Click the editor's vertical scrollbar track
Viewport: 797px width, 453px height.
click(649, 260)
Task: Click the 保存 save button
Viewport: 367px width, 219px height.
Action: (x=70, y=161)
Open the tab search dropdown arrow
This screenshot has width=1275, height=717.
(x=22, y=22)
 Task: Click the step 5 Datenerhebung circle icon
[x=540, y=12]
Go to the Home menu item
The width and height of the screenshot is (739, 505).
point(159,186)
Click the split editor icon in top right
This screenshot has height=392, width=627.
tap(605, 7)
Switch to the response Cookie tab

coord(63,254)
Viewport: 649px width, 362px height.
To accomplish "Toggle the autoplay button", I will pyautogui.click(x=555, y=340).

########################################

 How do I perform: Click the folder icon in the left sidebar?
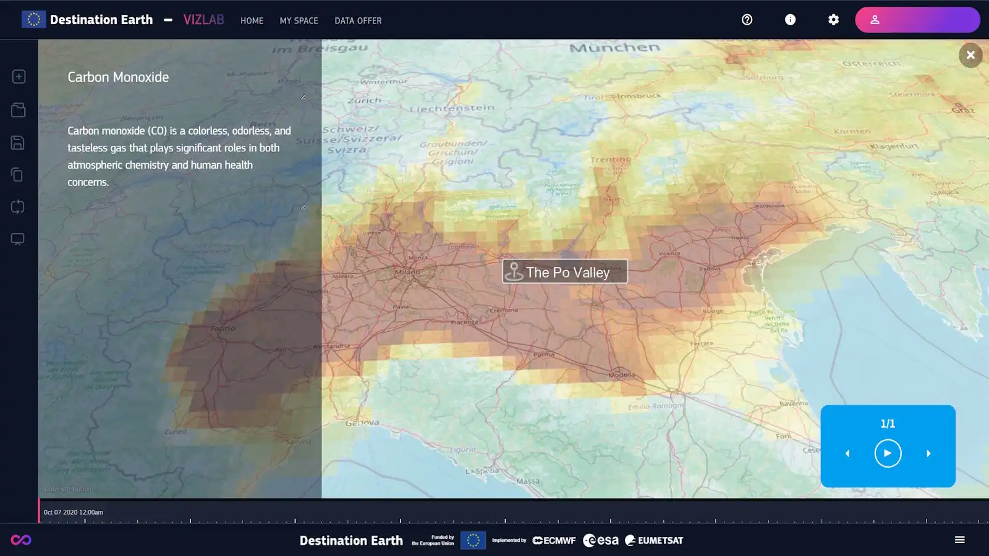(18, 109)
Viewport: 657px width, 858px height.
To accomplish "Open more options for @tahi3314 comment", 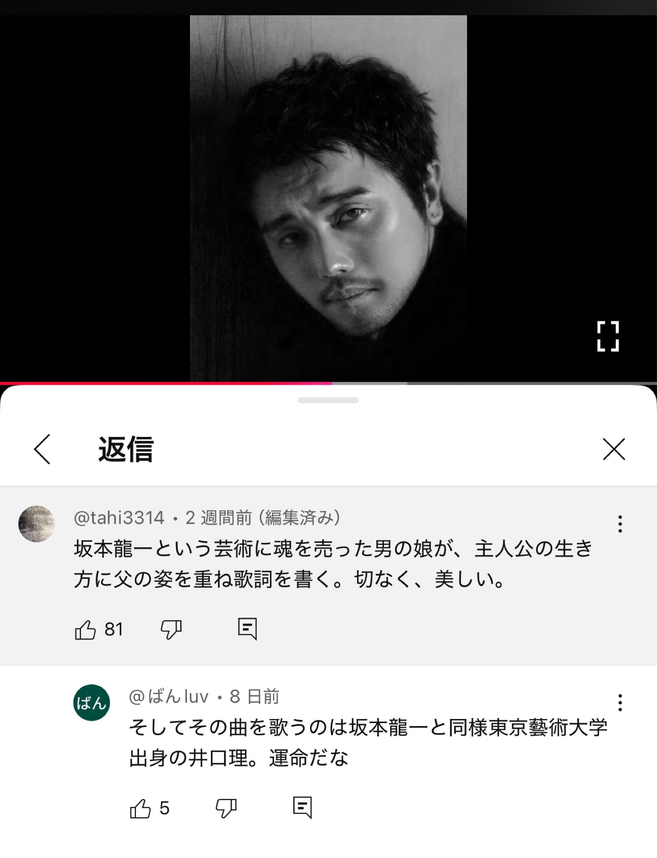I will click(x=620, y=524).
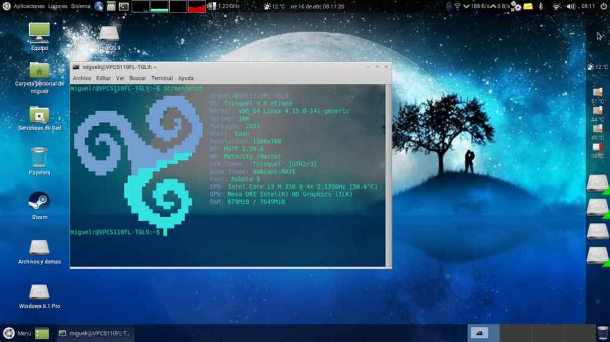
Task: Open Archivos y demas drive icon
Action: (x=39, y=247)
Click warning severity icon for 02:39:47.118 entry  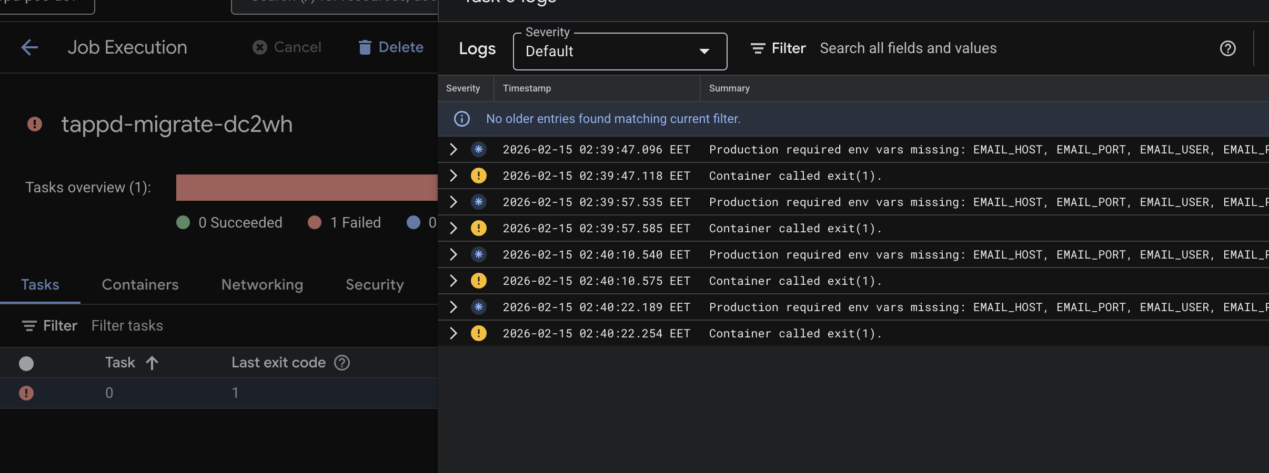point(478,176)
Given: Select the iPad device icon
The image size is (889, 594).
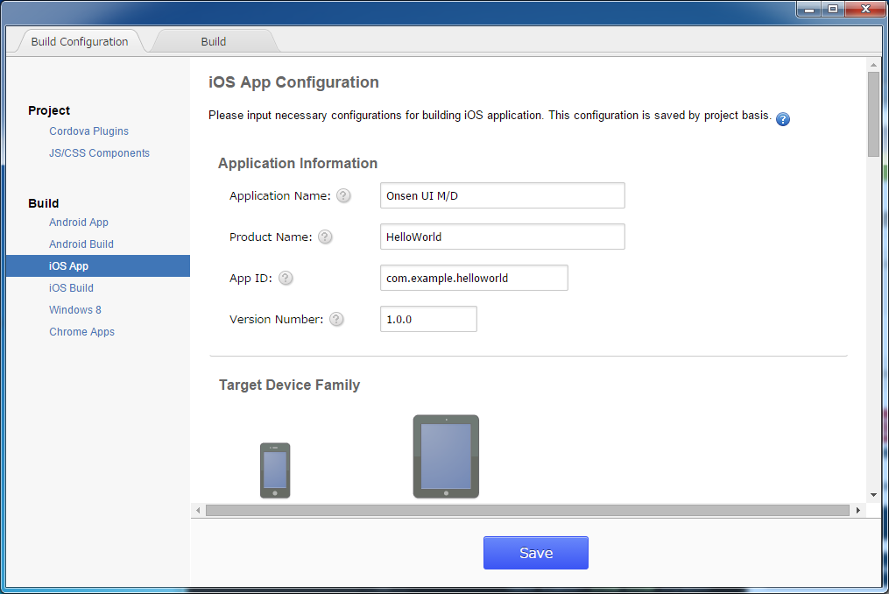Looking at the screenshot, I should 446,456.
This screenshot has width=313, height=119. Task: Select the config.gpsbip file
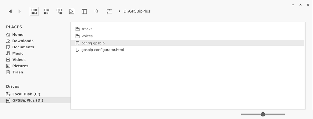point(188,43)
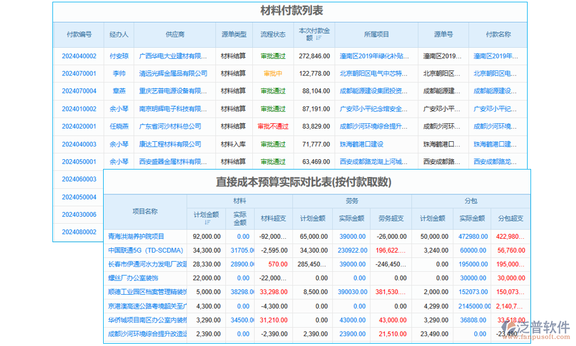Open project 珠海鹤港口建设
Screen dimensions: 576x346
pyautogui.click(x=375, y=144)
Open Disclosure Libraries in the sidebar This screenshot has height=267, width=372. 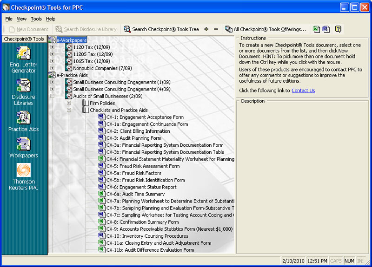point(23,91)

########################################

## What is needed:
Transcribe the lines of the records above without any change, starting at the line that contains "Task: Click the step" and ending at the line that contains "will pyautogui.click(x=555, y=340).", both included.

## Solution to this task:
 Task: Click the step 5 Datenerhebung circle icon
[x=540, y=12]
Go to the Home menu item
The width and height of the screenshot is (739, 505).
point(159,186)
Click the split editor icon in top right
This screenshot has height=392, width=627.
tap(605, 7)
Switch to the response Cookie tab

coord(63,254)
Viewport: 649px width, 362px height.
To accomplish "Toggle the autoplay button", I will pyautogui.click(x=555, y=340).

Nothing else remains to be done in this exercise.